48 heures plus tard, je vais mieux et peux quitter mon lit de backpacker (a choisir, je prefere l'option backpacker ou les crepes bananes chocolat me remontent un peu le moral, a l'option hopital de Phnom Penh en lequel je n'ai qu'une confiance relative). Je décide alors de visiter la ville. C'est le principe des voyages d'ailleurs, non ? Visiter ?

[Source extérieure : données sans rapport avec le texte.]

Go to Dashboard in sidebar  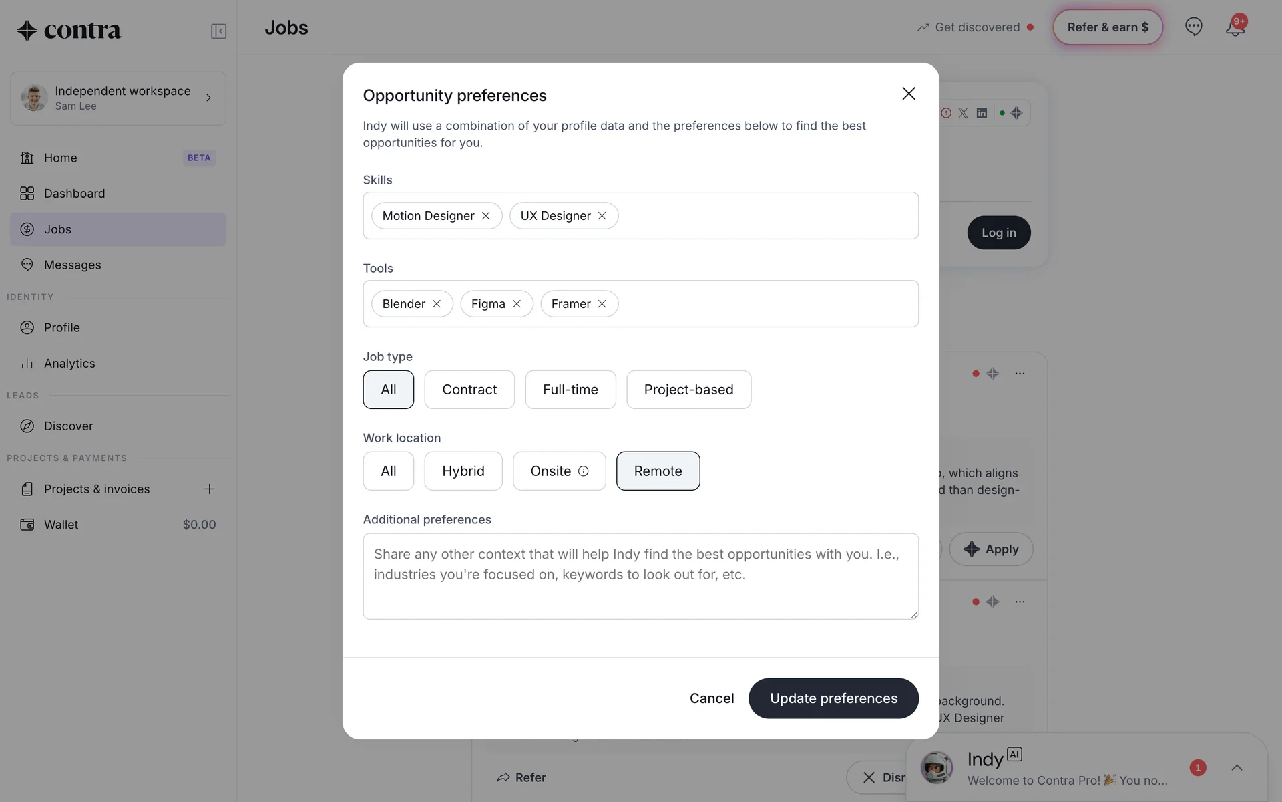74,194
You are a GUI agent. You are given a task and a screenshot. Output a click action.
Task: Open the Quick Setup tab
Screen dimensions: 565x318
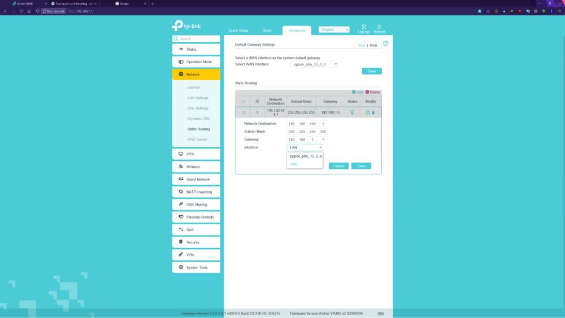(238, 31)
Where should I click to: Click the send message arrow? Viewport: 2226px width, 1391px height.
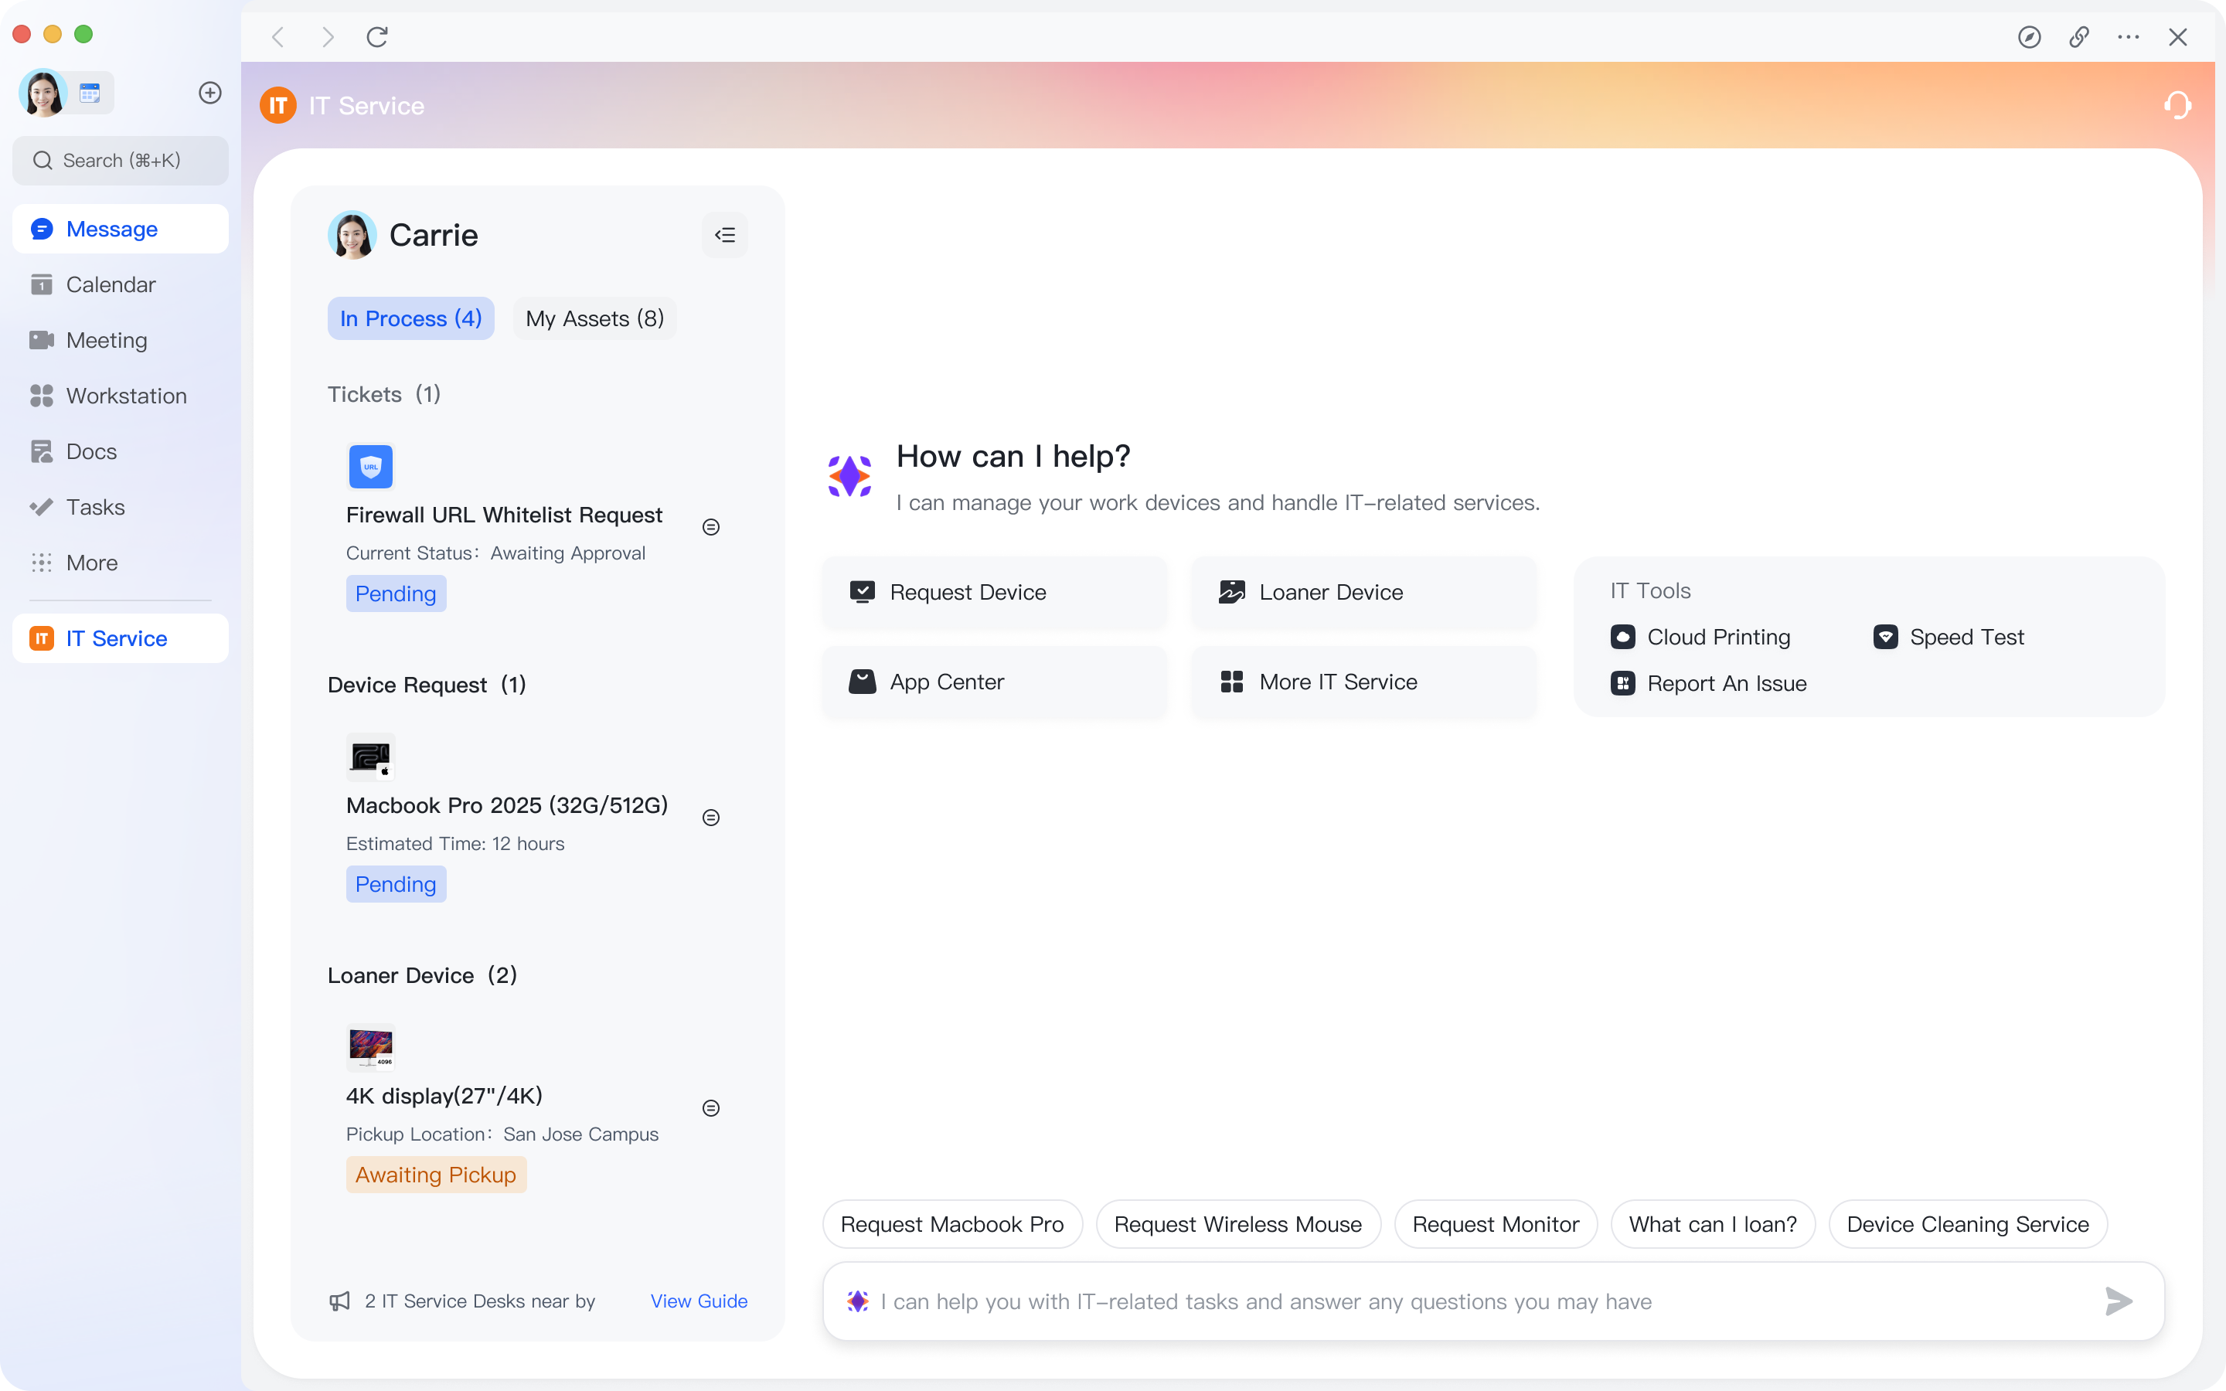click(x=2118, y=1301)
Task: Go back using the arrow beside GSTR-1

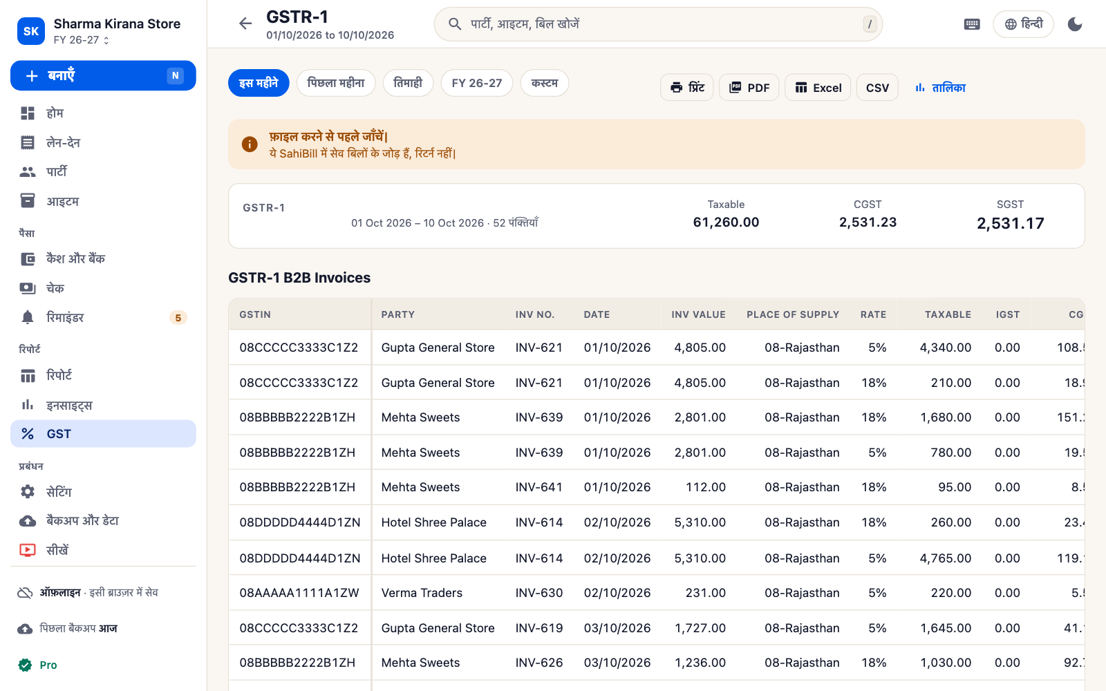Action: pos(245,24)
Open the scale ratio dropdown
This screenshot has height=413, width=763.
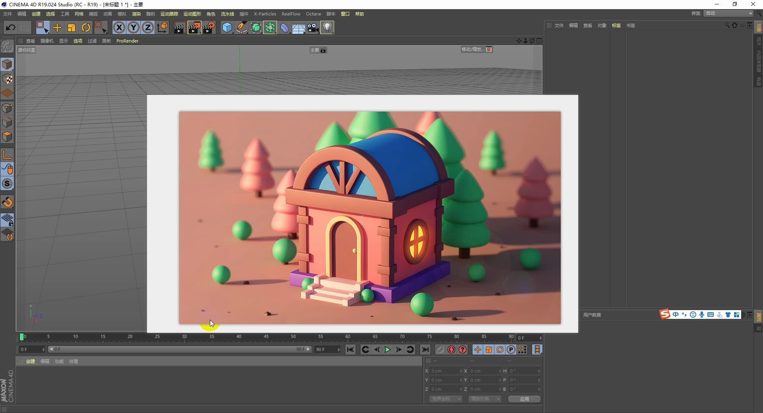tap(484, 399)
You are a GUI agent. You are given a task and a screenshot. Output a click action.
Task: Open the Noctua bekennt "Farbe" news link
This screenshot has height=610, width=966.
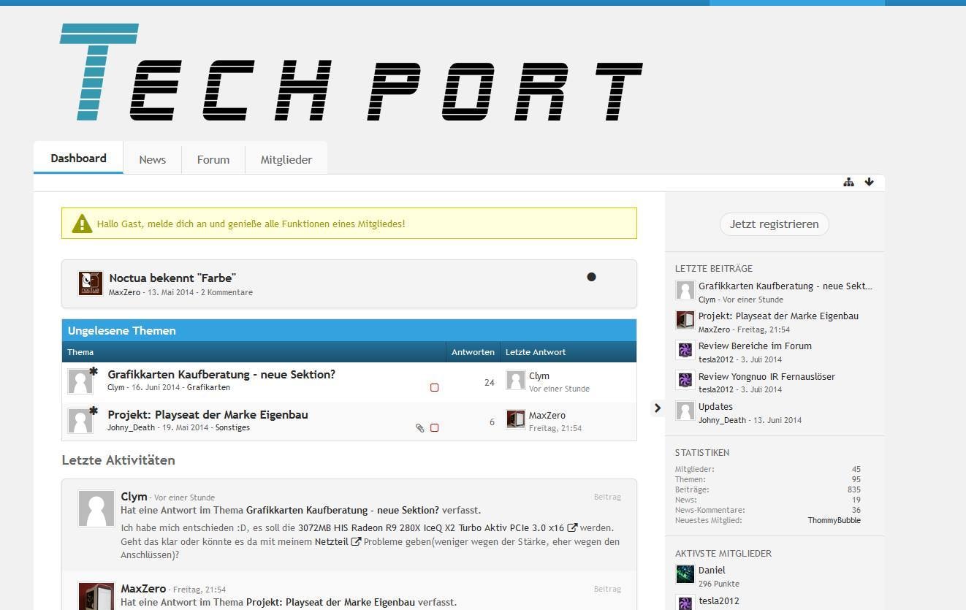click(x=172, y=278)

Et la...choc ! S21. Pas pret. Trop tot. Trop jeune. Trop affreux. Le plus traumatisant ? Cette piece vide, dont les murs sont recouverts des photos des portraits des gens retenus prisonniers dans cet établissement. Plus de 95% y sont restés, morts dans des conditions qu'on aimerait ne meme pas pouvoir imaginer. (D'ailleurs, le peut on ?)
Je décide de rendre visite a un ami histoire de me changer les idées. Il travaille pour une association humanitaire : PSE, "Pour le Sourire d'un Enfant". Et la, rechoc ! Les enfants dont s'occupe l'association vivent dans une décharge, et avant d'intégrer le centre, ils récupéraient les bouteilles en plastique aux ordures pour les revendre sur les marchés et ramener un peu d'argent a leurs parents. La plupart sont battus, violés, vivent dans des conditions misérables. Au centre, ils sourient, jouent au basket, dessinent des maisons avec un soleil bien rond, et un ciel bien délimité par un trait bien bleu. Le soir, ils rentrent chez eux, et on ne veut pas savoir.
Il ne me restait qu'une chose a faire : partir.